That's truly uncommon, I want to help you out on this issue, you should not be having these problems. Can you please check your windows logs under applications and see what's going on?


----------



## pondinthestream (Jan 30, 2021)

twincities said:


> reaper is incredibly stable. whether it hits the other marks you need or not is up to you, but if you need dependability, reaper is tough to beat.


That was not my experience, used Reaper for a very long time so was hyper invested and reluctant to shift. Now on Bitwig and Studio One and so much happier. Bitwig has been a bit flaky, S1 rock solid. Referring to midi and vsts in Reaper, not audio and fx, there it was very stable


----------



## PaulieDC (Jan 30, 2021)

Synetos said:


> Agreed on the Nvidia driver. I disable onboard audio in BIOS, and I never use my 4k monitor for audio playback. So there's no reason to have the nvidia driver installed.

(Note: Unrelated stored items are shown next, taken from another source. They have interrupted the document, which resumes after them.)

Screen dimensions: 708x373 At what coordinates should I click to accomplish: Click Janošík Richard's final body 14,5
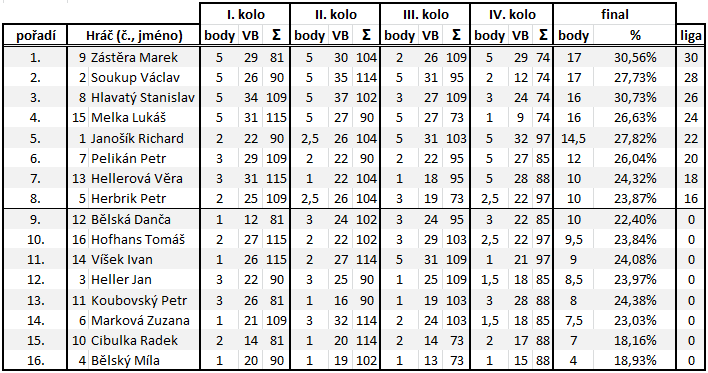(573, 138)
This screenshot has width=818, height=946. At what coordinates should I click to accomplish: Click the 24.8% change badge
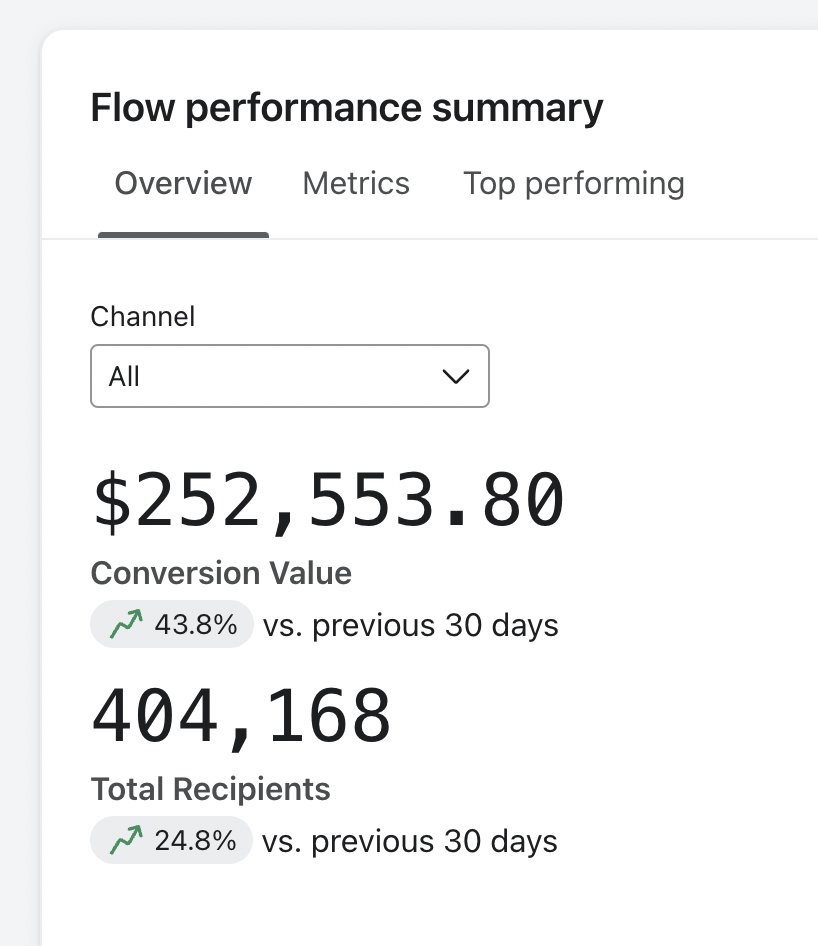(171, 840)
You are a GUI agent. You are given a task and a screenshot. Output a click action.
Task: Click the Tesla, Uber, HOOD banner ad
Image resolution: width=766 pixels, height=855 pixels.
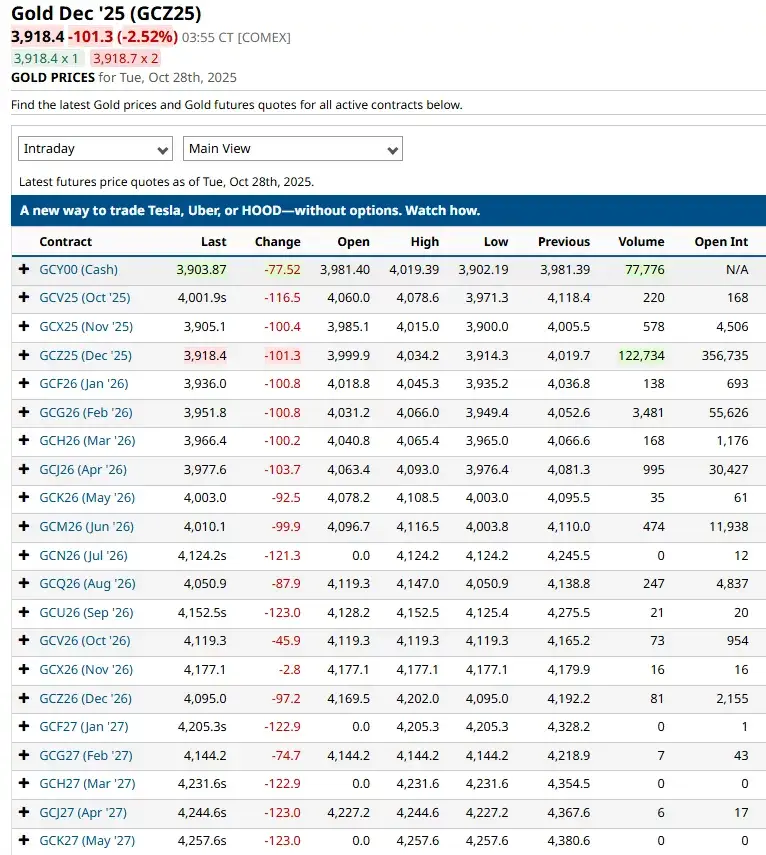tap(250, 210)
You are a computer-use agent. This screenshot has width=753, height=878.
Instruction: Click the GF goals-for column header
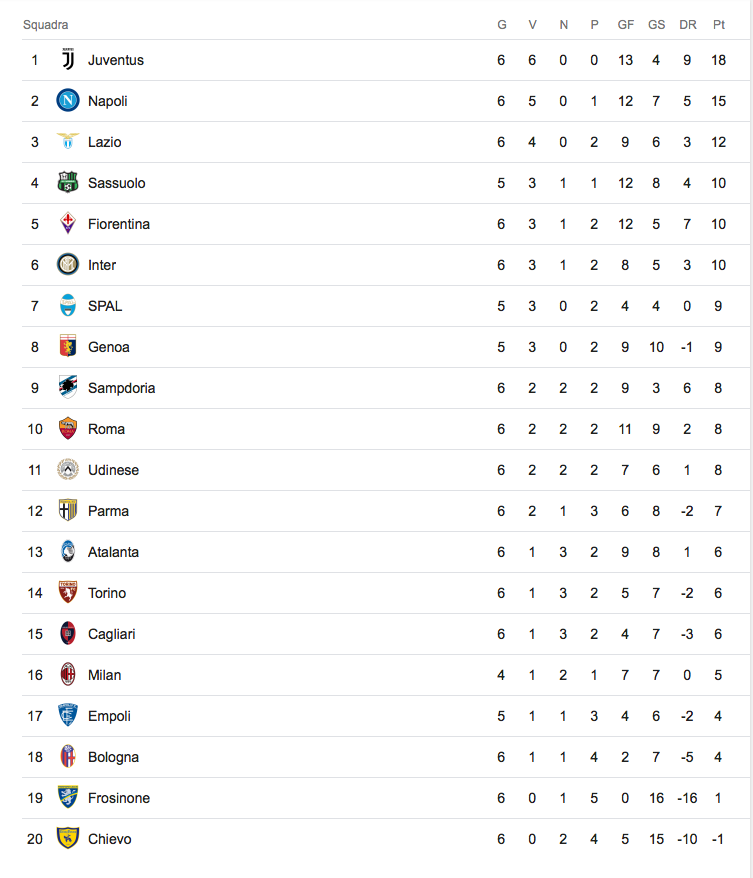[x=625, y=25]
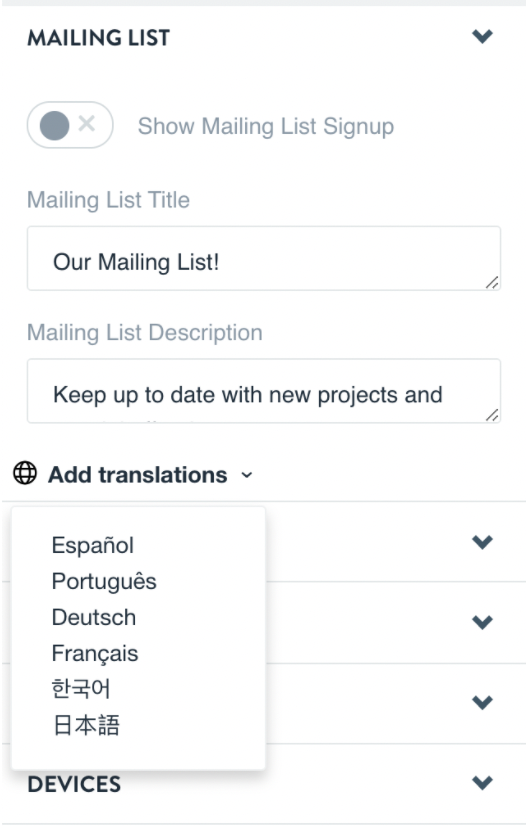Image resolution: width=526 pixels, height=826 pixels.
Task: Collapse the MAILING LIST section using its chevron
Action: (482, 36)
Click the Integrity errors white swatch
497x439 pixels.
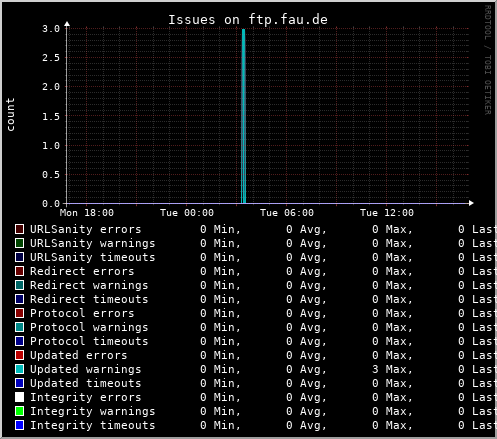19,397
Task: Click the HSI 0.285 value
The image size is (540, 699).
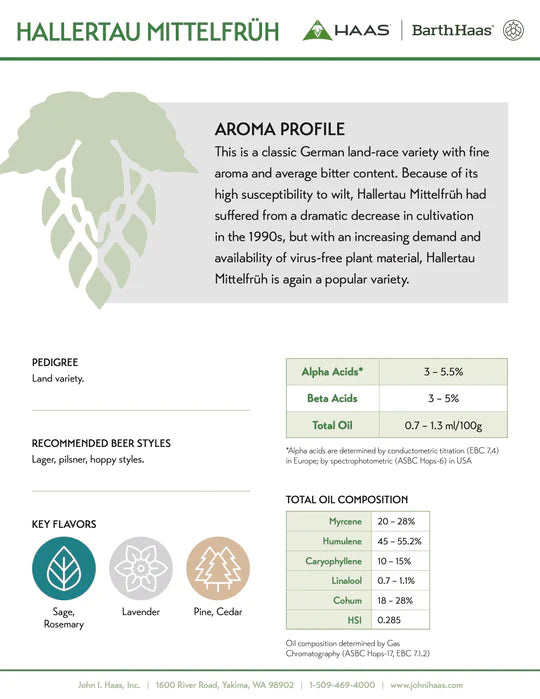Action: coord(389,620)
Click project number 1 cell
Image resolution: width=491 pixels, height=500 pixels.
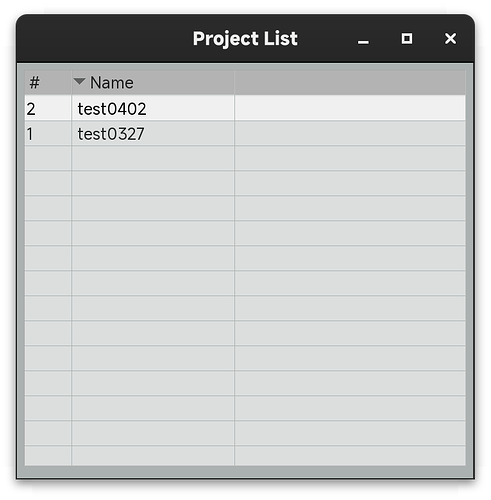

Know what? I'm going to do just that. My audio interface is always on and I don't use internal audio for anything, why am I even letting it start its engines? Good tip, thanks.


----------



## PaulieDC (Jan 30, 2021)

vitocorleone123 said:


> Opposite experience. I’m using it every day and it crashes every day. Nothing else on the computer does. it’s very stable. Except for Studio One.
> 
> beginning to regret my purchase


Yikes, that's really not the norm with Studio One. The only time I ever had weirdness was when Waves released an update and something wasn't right but Waves pushed out a patch quickly if I'm remembering right. Or I did a clean reinstall, can't quite remember. Do you use any Waves plugins?


----------



## vitocorleone123 (Jan 31, 2021)

PaulieDC said:


> Yikes, that's really not the norm with Studio One. The only time I ever had weirdness was when Waves released an update and something wasn't right but Waves pushed out a patch quickly if I'm remembering right. Or I did a clean reinstall, can't quite remember. Do you use any Waves plugins?


No Waves anything. I’m a new user and S1 has had one update since I bought and installed it in November.


----------



## ReleaseCandidate (Jan 31, 2021)

JohnG said:


> Some DAWs cater to people doing simpler projects. Consequently, maybe they crash less because they're not working on 10-minute-long cues with picture, many tempo changes, huge libraries, and so on?


No, because you can't tell from the outside which things are more error prone for each DAW, that may cause trouble. Is a single 32GB Kontakt instance more or less complex than a soft synth that almist maxes out your CPU? Are 35 plugins on a track worse than a single one, that uses all of your CPU? Is a huge template that just uses VEPro and some FX plugins on 500 tracks less or more errorprone than one that uses 10 tracks but 30 instrument plugins in layers and the double the amount of FX? 
And bugs and crashes are two separate things, most bugs are annoying (even more than a crash), but don't crash the program. But bugs are more likely to occur in more complex and specially unusual projects/configurations/usages... because they haven't been tested (that much) as other, because your user base is different, and even with a public beta you donvt get enough tester for these test cases. 
With, for example Cubase, you know that there had been testing with usual sample orchestra user configurations. 
So, usually unusual usage is more prone to trigger errors that usual one. 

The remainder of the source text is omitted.